DESCRIPTION OF THE TASK:
Determine which lines of the records include the word "Aventures", and copy them.

Data records
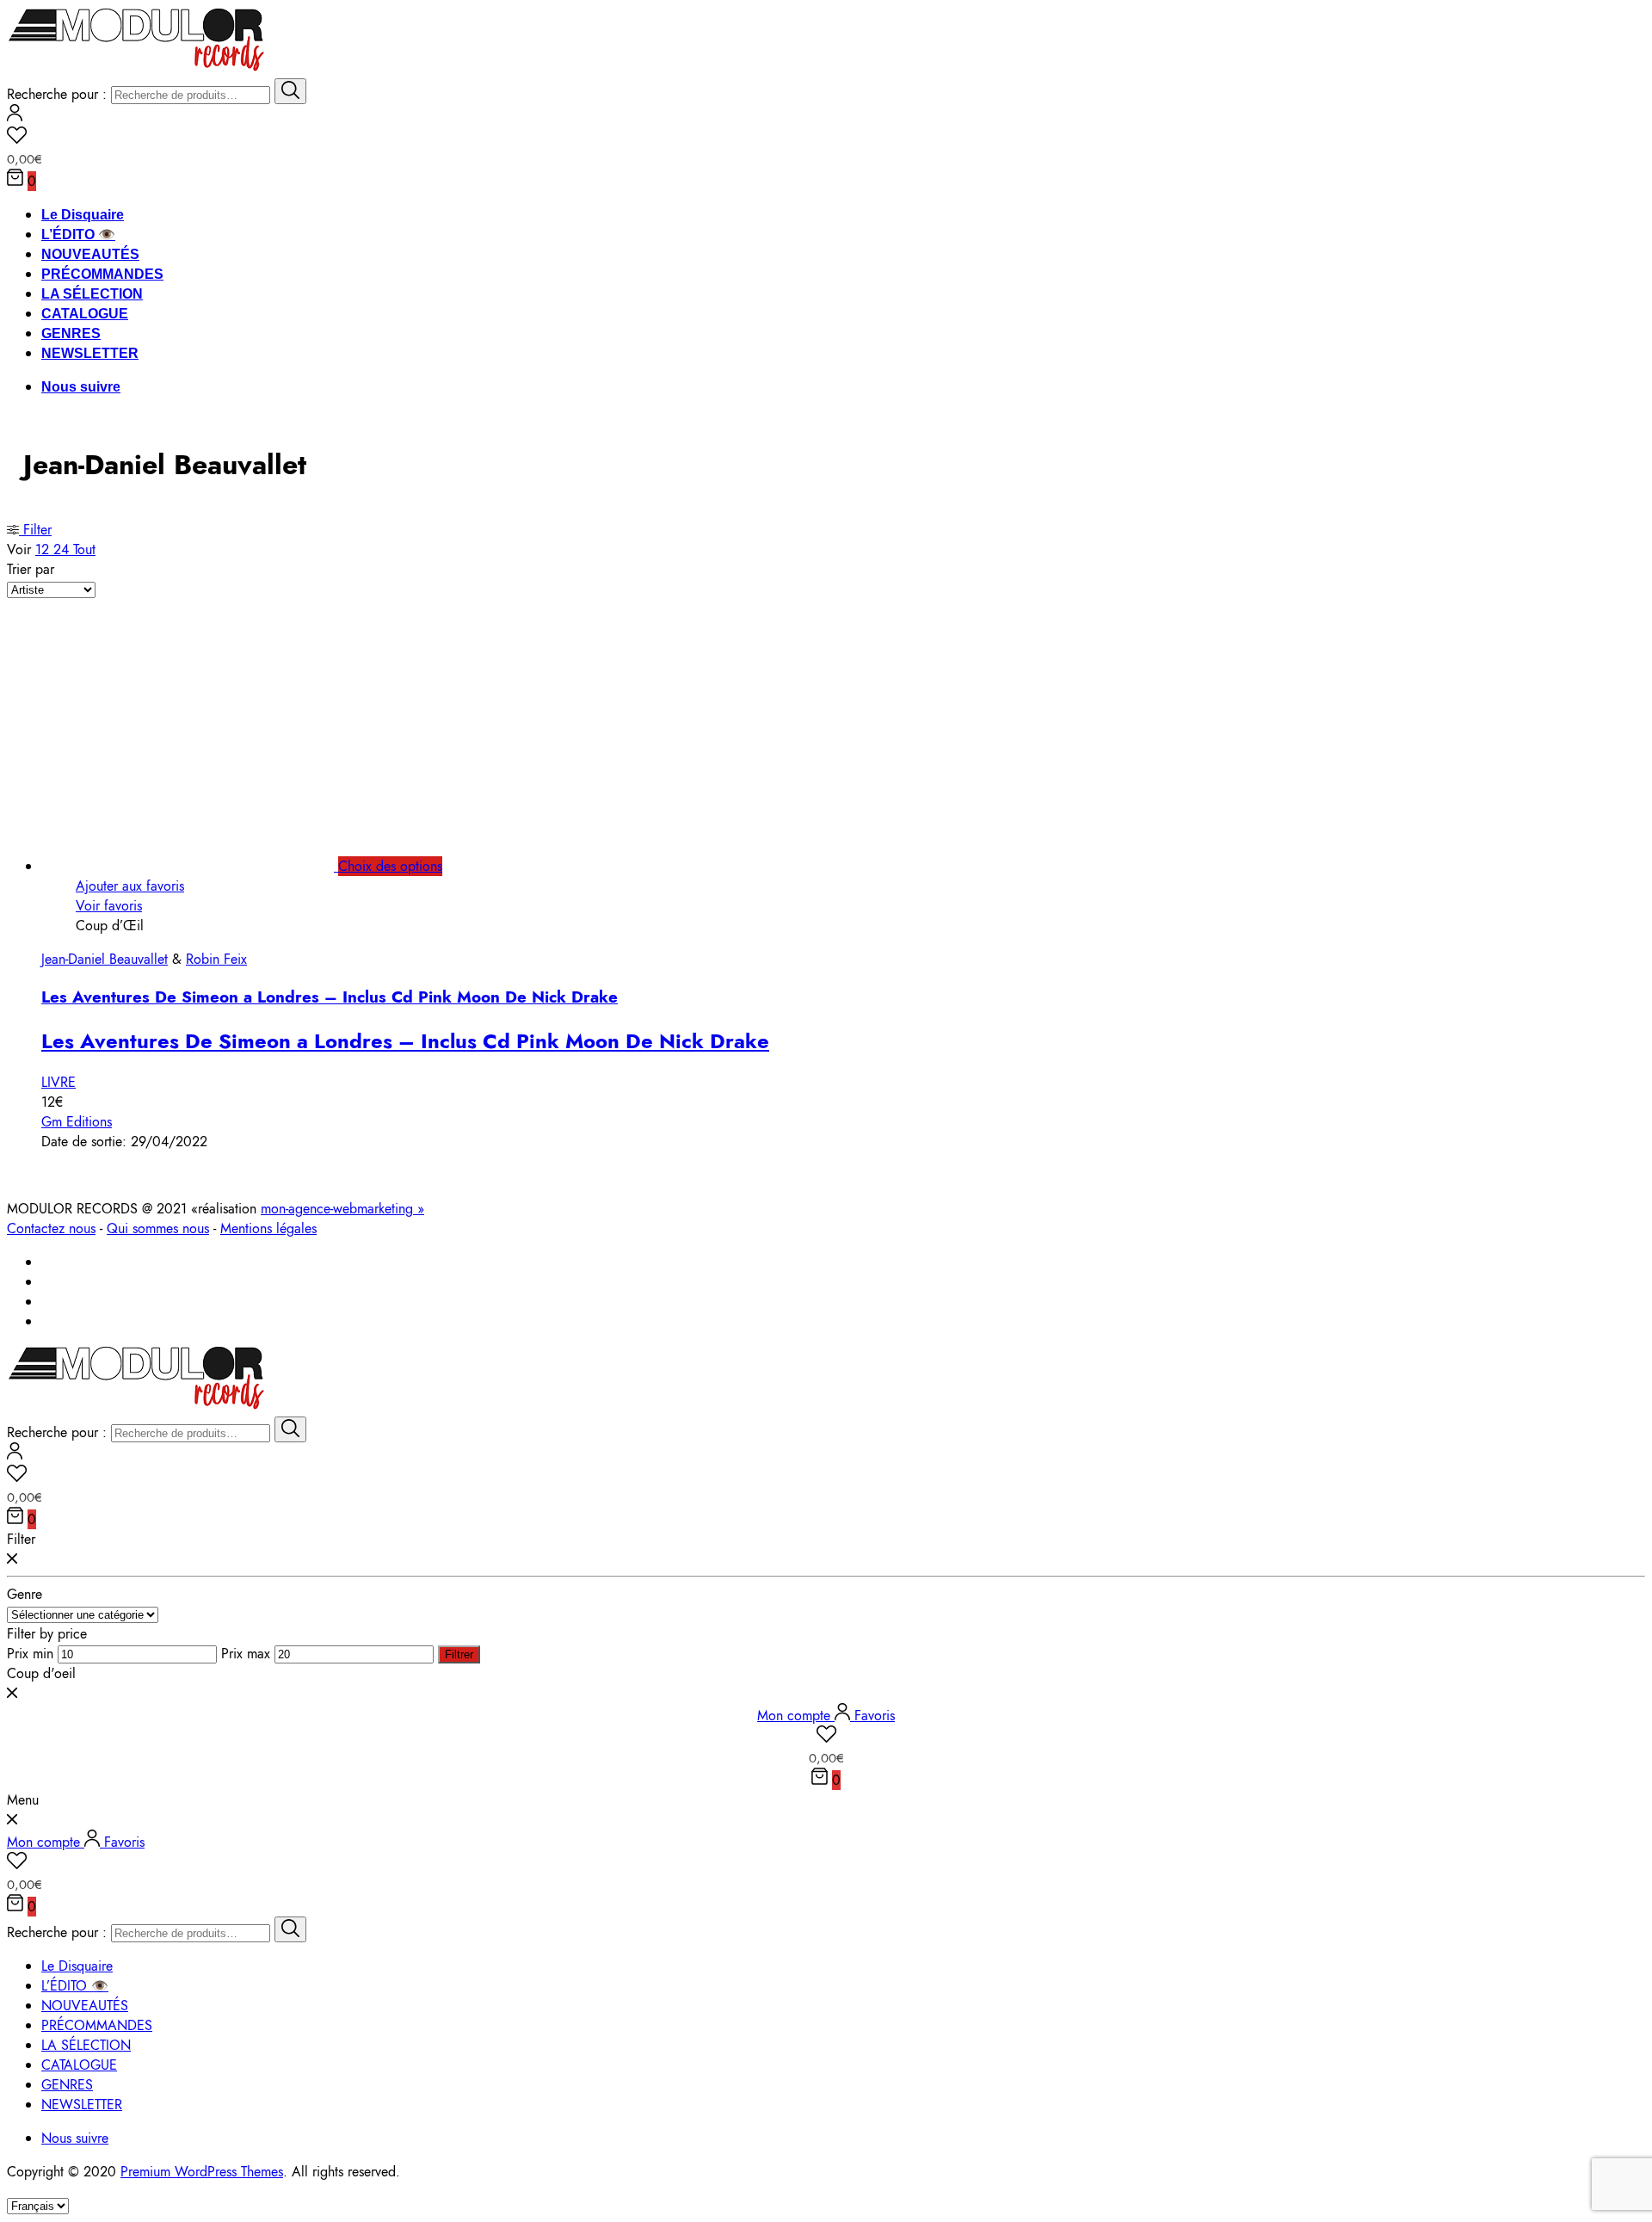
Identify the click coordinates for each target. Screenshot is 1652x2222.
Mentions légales (268, 1228)
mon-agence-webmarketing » (342, 1209)
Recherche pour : (57, 94)
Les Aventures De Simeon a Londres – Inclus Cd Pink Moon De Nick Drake (329, 997)
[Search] (290, 91)
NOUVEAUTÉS (90, 254)
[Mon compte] (14, 117)
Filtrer (459, 1654)
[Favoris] (826, 138)
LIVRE (58, 1082)
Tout (84, 549)
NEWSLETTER (90, 353)
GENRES (71, 333)
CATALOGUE (84, 313)
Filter (35, 530)
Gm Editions (76, 1122)
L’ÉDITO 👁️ (78, 234)
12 (44, 549)
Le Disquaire (82, 214)
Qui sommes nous (158, 1228)
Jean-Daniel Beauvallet (104, 959)
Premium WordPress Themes (201, 2172)
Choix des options (390, 866)
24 (63, 549)
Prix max (245, 1653)
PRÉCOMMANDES (102, 274)
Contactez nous (51, 1228)
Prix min (30, 1653)
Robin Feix (216, 959)
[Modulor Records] (136, 68)
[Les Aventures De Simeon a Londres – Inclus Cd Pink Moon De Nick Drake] (207, 866)
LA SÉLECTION (92, 294)
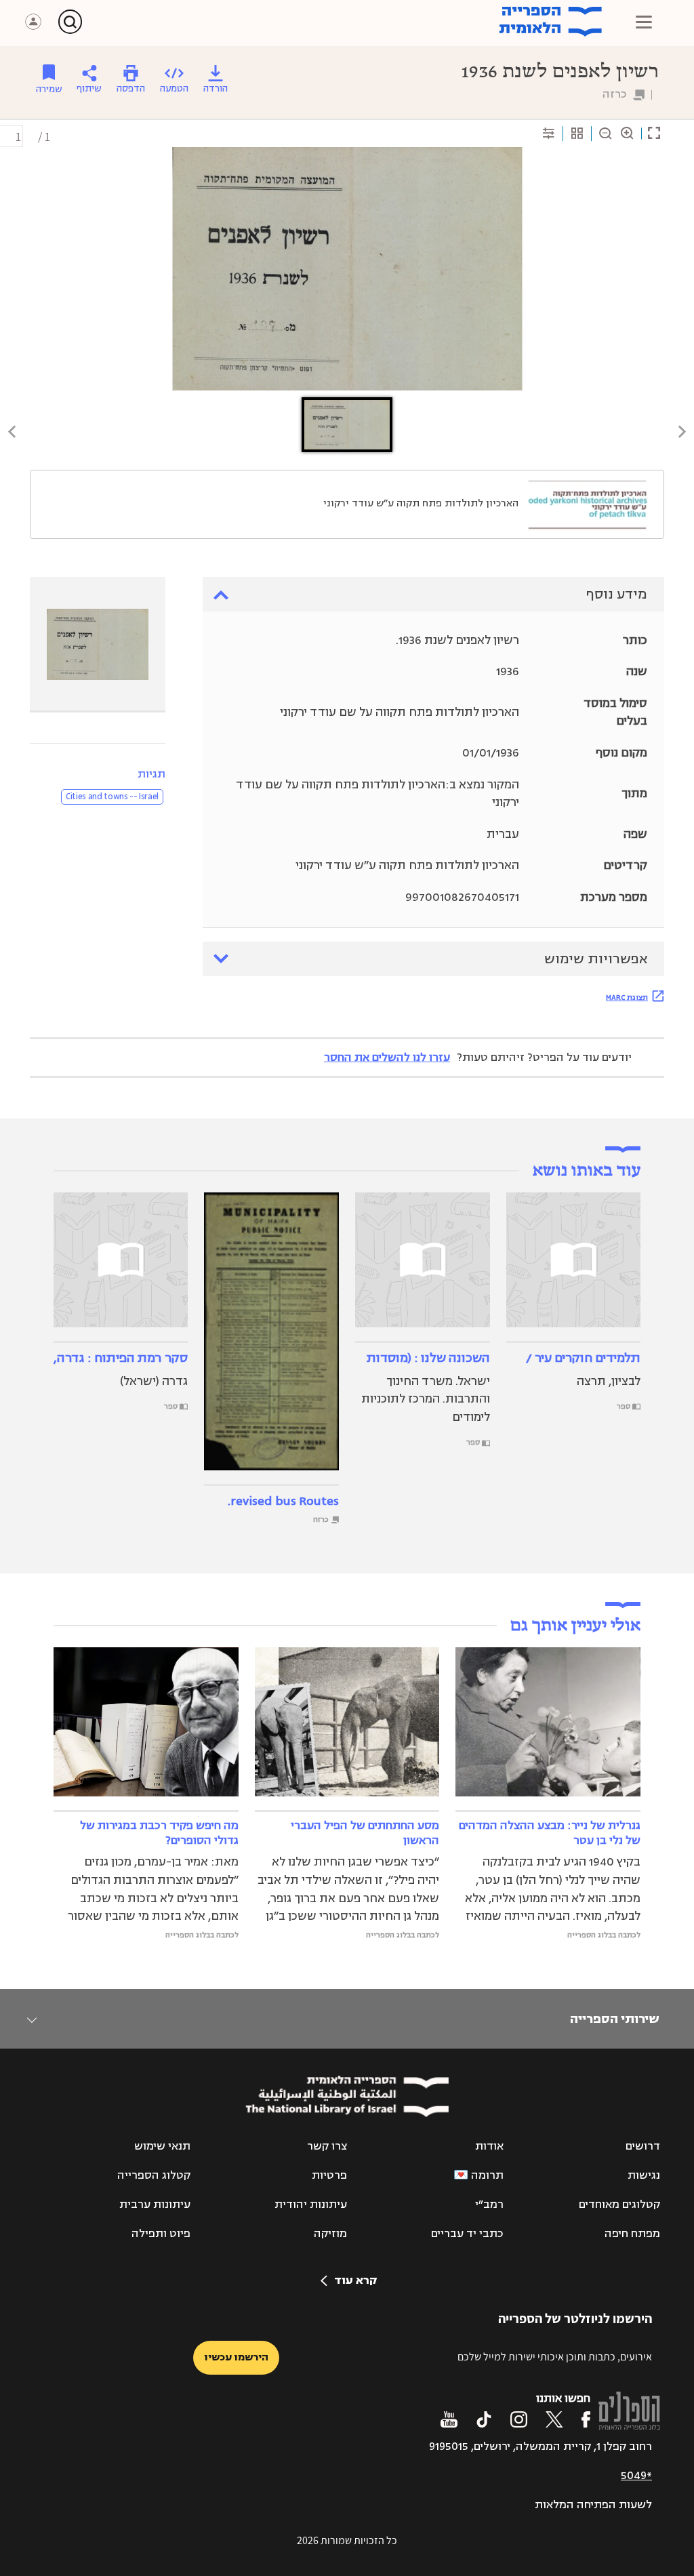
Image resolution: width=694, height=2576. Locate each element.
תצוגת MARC (627, 997)
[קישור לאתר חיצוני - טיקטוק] (484, 2419)
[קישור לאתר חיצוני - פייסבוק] (585, 2419)
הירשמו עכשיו (236, 2357)
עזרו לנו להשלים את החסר (387, 1057)
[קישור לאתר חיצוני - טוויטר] (554, 2419)
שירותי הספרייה (614, 2019)
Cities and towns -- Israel (112, 796)
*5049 (636, 2476)
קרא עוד (355, 2280)
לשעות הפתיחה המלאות (593, 2505)
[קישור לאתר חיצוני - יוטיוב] (449, 2419)
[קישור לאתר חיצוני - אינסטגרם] (518, 2419)
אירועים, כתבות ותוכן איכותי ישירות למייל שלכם (554, 2357)
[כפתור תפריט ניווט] (644, 21)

SOLUTION FOR THIS PROBLEM:
Les Aventures De Simeon a Londres – Inclus Cd Pink Moon De Nick Drake (329, 997)
[Les Aventures De Simeon a Londres – Inclus Cd Pink Moon De Nick Drake] (207, 866)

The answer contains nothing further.